My inspiration for creating Berlin: City of Reinvention

Dr Alexander Heinz is the last person on the right

Dr Alexander Heinz is the academic lead of “Berlin: City of Reinvention” and King’s Summer Programmes’ Associate Director for Research and Innovation

Three years ago, I wrote a new kind of short-term programme that combined what had fascinated me about current research in international education and my own personal experience. The programme was about the possibility of transforming the world through personal agency; but I called it “Berlin: City of Reinvention”. It has allowed over 100 King’s students from very different subject disciplines to spend a week of encounters and active learning in Berlin since.

Some of the genesis of the programme is very personal. I used to be a student myself in Berlin, once romantically in love and out of love with the city. Coming from a generation who was politicised by the fall of the wall, that most liberating and exhilarating of times that one can live through, I believe that Berlin is one of the places where students, who were born a decade after these events, can still discover and feel that initial sense of wonder and of human power to overcome what seems to be accepted in life. A recent US President said in his farewell speech, “the most important office in a democracy is being a citizen”. I have always believed that, perhaps also for all my student years spent as a scholar of the German National Scholarship Foundation, who gently instilled in us the ethos of taking initiative and of taking action for others.

Doris Sommer’s concept of civic agency and how art was a major factor in empowering us was a major influence for Sarah Williamson, Director of King’s Summer Programmes, and myself recently. The Humanities’ role in addressing issues in society is coming increasingly to the fore, in Germany the minister for education just last week announced a large Geisteswissenschaften programme to address issues of social cohesion, recognising the innovative potential of practical applications and hopefully an exciting opportunity for engagement with Germany in the future. At the same time, I build on my own research as a historian. I spent many years researching and writing a book on the stereotypes in Britain about Germans, and these perceptions are with us, in different formations, in all generations. Our learning about Germany will not be free from them; “the war” is still one of the first things that Generation Z Britons associate with Germany in our pre-departure classes. Nobody comes to this course as a blank sheet. It’s both astonishing and at the same time not a surprise at all. I wanted this course to acknowledge the ability for us to change how we think about things, even if our perceptions might be deep seated. Berlin with its broken history seemed to be the historical personification of this ability to change, to reimagine itself.
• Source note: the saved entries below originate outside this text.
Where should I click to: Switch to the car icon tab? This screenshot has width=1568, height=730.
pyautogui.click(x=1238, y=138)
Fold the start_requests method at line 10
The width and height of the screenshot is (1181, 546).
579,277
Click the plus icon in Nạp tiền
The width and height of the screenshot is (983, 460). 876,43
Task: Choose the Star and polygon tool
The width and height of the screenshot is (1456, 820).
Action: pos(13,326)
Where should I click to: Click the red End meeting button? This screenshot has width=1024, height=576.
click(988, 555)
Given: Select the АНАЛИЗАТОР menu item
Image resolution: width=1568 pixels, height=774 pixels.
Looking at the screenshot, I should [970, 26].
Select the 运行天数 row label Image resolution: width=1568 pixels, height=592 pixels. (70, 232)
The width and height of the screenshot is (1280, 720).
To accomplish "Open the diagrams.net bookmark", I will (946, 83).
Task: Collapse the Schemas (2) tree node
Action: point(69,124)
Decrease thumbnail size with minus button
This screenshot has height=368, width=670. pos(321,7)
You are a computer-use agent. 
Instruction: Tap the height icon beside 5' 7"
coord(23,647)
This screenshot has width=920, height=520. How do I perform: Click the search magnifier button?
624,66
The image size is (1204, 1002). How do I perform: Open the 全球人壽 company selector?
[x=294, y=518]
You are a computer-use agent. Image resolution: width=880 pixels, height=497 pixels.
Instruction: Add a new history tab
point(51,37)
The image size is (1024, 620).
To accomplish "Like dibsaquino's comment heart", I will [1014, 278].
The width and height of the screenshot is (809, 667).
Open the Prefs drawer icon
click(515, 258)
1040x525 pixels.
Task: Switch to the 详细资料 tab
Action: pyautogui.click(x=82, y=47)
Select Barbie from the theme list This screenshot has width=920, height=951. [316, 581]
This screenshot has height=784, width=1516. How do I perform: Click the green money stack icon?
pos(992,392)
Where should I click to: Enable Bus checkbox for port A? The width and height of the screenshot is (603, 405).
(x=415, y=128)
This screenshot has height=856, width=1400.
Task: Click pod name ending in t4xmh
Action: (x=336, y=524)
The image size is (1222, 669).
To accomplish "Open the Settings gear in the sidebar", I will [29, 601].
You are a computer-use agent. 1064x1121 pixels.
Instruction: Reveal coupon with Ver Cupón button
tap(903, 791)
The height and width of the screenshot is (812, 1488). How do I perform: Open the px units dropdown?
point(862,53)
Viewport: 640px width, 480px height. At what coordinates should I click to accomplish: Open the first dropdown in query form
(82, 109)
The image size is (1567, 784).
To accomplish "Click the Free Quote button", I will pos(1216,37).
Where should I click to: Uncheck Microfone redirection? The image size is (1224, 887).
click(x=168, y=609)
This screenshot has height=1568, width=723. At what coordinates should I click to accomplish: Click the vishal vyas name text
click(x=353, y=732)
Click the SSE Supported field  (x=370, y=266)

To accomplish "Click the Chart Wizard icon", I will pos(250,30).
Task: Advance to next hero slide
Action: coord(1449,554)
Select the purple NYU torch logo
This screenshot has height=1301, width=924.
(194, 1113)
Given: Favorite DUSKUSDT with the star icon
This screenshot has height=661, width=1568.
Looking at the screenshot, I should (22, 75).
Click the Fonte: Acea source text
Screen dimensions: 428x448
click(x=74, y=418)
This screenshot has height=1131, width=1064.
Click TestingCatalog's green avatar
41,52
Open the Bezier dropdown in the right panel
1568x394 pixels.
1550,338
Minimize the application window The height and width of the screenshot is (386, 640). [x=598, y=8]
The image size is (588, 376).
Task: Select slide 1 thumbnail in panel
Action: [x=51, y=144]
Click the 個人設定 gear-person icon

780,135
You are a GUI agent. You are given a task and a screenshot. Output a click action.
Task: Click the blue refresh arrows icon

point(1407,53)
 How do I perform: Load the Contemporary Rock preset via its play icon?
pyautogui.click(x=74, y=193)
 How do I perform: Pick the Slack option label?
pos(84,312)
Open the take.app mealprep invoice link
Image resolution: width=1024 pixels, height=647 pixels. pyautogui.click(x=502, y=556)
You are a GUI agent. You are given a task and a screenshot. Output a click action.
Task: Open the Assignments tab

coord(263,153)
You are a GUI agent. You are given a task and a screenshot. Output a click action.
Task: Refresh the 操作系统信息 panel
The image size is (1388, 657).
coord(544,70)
Yet, this is not a history course. The course is firmly in the present with its job market challenges, start up scene, refugee “welcome culture” or lack of. Berlin is not a beautiful place on the surface. Its main resource are its people. It reveals itself to the visitor, the temporary local, over time. “What makes Berlin’s citizenry so attractive”, our workshop in the middle of the week, is often a turning point for participants. A couple of sessions before, a discussion like this could not have happened. The centre of the course is in truth not Berlin either. It is easier if we first look at others, those Berliners and then think about ourselves. In reality, the course wants to be about each participant individually on this journey, and how we position ourselves vis-à-vis the situations we find ourselves in and the people who have power over us or who we have responsibility for. It is all too often not too difficult to say with hindsight, which side of history we would have stood on. Yet, when is resistance in our everyday required and legitimate, even though it might not be legal? The challenge is to think about our freedom for today in Britain, in our professional, social and our political lives.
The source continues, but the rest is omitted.